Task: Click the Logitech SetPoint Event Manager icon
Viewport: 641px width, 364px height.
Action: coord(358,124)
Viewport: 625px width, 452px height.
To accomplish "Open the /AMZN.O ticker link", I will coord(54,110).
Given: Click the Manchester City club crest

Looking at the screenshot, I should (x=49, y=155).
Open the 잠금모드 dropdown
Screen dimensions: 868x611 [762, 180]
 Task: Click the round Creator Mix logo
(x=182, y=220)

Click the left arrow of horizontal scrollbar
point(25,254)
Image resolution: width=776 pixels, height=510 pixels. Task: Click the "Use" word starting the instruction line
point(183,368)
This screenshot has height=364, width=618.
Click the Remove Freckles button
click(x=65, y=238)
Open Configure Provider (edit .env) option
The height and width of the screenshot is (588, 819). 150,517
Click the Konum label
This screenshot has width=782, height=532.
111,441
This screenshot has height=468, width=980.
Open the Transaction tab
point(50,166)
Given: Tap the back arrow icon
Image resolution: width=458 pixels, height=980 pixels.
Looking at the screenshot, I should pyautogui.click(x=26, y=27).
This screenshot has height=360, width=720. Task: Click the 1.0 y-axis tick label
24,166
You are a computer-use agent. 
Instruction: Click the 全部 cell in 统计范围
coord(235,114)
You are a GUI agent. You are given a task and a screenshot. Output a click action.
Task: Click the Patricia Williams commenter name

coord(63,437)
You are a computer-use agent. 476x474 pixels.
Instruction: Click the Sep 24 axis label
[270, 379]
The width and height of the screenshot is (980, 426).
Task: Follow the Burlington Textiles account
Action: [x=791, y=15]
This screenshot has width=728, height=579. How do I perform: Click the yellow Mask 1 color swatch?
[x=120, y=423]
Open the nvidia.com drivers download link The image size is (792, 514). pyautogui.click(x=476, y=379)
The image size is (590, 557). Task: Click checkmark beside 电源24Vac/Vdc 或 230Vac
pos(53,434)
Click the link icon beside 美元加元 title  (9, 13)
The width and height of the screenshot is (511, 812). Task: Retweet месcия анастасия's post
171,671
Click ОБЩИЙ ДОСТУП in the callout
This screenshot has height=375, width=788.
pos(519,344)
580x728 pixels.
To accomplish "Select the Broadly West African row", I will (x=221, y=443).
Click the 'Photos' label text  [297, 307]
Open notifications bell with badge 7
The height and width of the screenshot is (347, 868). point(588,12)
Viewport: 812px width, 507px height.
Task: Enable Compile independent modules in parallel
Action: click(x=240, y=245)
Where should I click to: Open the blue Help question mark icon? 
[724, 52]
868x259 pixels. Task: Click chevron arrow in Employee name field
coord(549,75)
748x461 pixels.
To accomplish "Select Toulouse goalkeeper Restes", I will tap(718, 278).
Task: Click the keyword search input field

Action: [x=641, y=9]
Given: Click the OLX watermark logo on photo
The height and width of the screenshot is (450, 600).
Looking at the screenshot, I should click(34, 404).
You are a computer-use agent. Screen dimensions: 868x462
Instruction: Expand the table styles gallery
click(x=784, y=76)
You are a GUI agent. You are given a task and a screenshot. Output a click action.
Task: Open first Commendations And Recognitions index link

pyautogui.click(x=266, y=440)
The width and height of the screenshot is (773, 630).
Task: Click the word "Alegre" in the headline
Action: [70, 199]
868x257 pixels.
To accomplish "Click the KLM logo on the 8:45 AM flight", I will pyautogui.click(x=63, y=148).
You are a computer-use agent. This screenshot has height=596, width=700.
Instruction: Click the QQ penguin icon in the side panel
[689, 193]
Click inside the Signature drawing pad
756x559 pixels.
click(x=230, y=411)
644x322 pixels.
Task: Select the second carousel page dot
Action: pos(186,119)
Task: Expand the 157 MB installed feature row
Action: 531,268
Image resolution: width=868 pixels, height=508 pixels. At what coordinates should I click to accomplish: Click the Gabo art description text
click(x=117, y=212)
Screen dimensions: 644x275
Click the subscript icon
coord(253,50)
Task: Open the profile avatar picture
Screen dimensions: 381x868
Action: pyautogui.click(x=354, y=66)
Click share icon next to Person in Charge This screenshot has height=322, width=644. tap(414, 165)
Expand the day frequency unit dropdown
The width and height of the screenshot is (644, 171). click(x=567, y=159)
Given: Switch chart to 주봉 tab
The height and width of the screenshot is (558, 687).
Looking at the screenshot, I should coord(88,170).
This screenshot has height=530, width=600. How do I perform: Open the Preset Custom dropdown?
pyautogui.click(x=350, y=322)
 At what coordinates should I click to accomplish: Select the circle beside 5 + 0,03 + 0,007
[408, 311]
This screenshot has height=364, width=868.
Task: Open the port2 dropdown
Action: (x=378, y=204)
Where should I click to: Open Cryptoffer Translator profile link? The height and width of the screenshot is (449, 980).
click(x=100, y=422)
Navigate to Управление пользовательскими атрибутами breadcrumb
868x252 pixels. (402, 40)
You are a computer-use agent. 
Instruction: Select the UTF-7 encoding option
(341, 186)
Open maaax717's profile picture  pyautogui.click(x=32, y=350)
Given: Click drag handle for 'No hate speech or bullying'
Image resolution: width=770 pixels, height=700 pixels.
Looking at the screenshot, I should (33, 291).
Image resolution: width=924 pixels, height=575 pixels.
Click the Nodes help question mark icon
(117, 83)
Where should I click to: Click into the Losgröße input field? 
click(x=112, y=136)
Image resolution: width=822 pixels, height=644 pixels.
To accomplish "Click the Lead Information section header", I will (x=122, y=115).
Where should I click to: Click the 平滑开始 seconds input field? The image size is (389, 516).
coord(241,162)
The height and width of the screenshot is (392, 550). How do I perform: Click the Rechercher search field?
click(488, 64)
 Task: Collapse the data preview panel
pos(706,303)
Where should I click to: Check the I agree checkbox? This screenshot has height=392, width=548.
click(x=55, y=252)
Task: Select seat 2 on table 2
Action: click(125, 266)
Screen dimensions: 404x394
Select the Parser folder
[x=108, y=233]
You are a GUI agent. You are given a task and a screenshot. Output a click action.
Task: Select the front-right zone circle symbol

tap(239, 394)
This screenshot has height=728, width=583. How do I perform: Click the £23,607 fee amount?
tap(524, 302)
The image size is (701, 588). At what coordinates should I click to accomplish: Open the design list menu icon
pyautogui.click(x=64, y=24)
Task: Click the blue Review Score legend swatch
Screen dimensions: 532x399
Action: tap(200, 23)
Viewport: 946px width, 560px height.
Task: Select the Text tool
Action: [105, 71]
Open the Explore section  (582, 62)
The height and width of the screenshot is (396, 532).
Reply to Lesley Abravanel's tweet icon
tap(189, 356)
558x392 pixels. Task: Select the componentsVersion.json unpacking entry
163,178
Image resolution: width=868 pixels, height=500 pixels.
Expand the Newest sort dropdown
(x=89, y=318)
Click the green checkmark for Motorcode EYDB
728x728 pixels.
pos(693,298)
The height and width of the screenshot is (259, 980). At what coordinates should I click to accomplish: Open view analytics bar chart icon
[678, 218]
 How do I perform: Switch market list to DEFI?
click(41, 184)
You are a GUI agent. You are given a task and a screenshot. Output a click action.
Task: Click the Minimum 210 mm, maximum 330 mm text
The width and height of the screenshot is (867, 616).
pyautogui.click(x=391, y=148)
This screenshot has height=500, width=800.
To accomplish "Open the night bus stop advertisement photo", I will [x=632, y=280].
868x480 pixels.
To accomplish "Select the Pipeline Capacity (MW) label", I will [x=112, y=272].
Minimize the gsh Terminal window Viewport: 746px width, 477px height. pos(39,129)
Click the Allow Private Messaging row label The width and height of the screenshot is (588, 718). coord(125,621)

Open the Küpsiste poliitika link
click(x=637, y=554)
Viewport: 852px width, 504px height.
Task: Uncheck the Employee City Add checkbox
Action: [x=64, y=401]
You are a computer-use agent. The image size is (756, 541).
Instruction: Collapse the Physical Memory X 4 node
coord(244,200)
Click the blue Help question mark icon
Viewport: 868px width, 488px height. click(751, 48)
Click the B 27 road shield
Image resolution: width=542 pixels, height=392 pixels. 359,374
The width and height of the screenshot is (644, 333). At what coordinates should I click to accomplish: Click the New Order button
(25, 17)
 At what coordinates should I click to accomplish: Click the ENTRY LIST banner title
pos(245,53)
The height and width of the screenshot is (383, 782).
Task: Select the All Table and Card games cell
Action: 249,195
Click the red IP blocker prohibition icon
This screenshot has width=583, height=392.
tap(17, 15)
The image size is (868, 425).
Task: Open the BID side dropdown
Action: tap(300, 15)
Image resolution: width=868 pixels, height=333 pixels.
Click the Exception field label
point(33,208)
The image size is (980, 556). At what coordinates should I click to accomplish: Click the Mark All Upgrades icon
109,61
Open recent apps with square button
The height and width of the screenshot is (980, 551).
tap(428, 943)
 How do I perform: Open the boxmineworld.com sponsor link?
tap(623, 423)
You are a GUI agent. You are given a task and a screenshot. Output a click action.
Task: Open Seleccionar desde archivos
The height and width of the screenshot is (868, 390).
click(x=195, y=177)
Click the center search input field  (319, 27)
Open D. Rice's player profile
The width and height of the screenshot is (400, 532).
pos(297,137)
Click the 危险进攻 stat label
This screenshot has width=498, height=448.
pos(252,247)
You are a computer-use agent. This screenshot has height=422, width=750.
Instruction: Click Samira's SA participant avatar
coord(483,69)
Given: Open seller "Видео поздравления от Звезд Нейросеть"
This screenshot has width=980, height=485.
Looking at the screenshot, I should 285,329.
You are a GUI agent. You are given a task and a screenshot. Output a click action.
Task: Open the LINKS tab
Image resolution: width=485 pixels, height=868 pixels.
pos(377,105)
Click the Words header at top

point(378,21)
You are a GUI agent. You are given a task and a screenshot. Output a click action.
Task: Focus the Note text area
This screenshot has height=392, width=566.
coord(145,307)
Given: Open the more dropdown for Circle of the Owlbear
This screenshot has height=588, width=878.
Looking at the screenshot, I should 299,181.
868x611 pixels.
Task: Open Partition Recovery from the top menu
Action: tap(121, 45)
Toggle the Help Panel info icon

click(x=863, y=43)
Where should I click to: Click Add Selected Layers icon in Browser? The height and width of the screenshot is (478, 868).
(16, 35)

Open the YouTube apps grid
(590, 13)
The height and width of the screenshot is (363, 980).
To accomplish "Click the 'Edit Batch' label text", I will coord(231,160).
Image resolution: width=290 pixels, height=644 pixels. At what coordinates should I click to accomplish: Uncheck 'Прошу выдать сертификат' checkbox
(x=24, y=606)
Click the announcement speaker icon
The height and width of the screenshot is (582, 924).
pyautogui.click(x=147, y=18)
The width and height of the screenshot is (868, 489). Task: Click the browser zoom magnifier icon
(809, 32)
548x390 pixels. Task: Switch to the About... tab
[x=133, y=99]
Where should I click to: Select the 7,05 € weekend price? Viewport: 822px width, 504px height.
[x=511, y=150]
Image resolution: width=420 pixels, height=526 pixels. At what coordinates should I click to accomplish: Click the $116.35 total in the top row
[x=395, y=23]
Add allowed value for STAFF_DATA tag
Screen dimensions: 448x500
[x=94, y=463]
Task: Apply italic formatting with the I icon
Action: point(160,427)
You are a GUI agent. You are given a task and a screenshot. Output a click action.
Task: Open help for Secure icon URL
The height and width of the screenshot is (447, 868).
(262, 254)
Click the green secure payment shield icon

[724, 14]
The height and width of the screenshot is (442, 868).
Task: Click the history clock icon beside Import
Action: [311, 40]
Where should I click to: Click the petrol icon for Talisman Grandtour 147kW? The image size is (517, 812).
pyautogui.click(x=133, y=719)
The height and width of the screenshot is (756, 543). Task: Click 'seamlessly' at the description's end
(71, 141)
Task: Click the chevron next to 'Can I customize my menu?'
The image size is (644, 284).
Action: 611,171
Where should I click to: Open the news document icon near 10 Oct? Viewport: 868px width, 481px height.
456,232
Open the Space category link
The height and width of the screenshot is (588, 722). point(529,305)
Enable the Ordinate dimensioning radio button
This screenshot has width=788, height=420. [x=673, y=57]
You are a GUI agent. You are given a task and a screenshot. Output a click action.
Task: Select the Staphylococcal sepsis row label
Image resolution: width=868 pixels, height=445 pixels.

*-*-*

Show, from the listing above, every line holding the word "picture".

Task: Open the profile avatar picture
Open maaax717's profile picture  pyautogui.click(x=32, y=350)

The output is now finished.